Je suis retourné en Haïti l’an passé, pour la première fois à l’âge adulte dans le cadre du tournage d’un film. Pour moi, c’était l’étrangeté totale. L’univers m’y était familier, parce que j’ai beaucoup lu et qu’il m’y reste encore de la famille, mais ce même univers m’était complètement inconnu. J’étais perçu comme une enfant prodigue ou comme un intrus, c’était selon. À Montréal, je me sens profondément Haïtien. Pourtant, aucune de mes deux cultures ne m’appartiens complètement. Je n’ai tout simplement pas de racines de plus d’une génération au Québec. C’est tout bête, mais j’ai constaté qu’il y a des plats traditionnels que je n’ai jamais mangé parce que ma mère ne les cuisinait pas !
L’expression de ma dualité culturelle s’est surtout manifestée à l’adolescence parce que c’est l’époque où l’on cherche à déterminer qui on est. Enfin, moi ça me tracassait. Certains de mes frères ne se sont jamais posés la question. Peut-être est-ce l’écriture qui m’a obligé à traduire sur papier des dialectiques auxquelles il fallait bien que je réponde.
Plutôt que de la vivre tragiquement, je crois que la dualité culturelle est une véritable force, un plus. La culture nous définit comme groupe, et à travers elle, nous nous définissons comme individu face aux autres individus. J’ai été obligé de me définir moi-même en faisant la part des choses entre ce qui m’appartenait et ce que j’avais emprunté à la culture environnante. Les Brésiliens appellent cela de l’anthropophagie culturelle.

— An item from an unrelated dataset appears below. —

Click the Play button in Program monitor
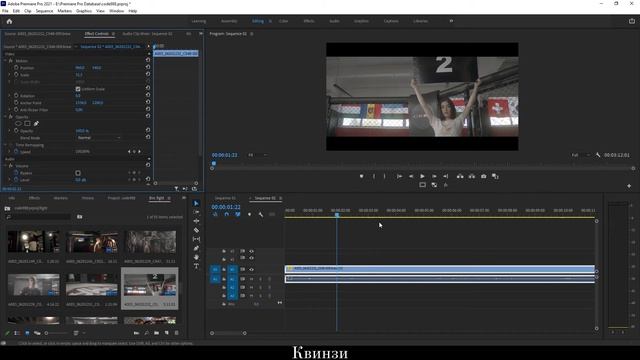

D’ailleurs, pour une certaine partie de la communauté haïtienne de Montréal, je suis un traître, j’ai joué le jeu des Blancs. Ils se demandent qui j’ai trahi pour arriver au succès ; ils estiment que j’ai fait trop de compromis. Mais ils n’ont pas lu mes livres ! J’ai tout autant refusé de faire le jeu des média québécois qui ont tendance à m’appeler pour faire le nègre de service. Dernièrement, on m’a contacté pour parler de Mohamed Ali ; personne ne m’a demandé si j’aimais la boxe ou si je connaissais le vie du boxeur. J’ai refusé d’être présent et de justifier ma présence uniquement parce que je suis Noir. Ces comportements m’agacent profondément. Quand j’ai écrit mon premier livre, je croyais que pour l’avancement du livre, il fallait honorer tous les médias de sa présence. Mais vraiment, aller se déculotter en public ne m’intéresse absolument pas ; aller à la télé n’apporte rien de plus pour la littérature. Et je m’en passe.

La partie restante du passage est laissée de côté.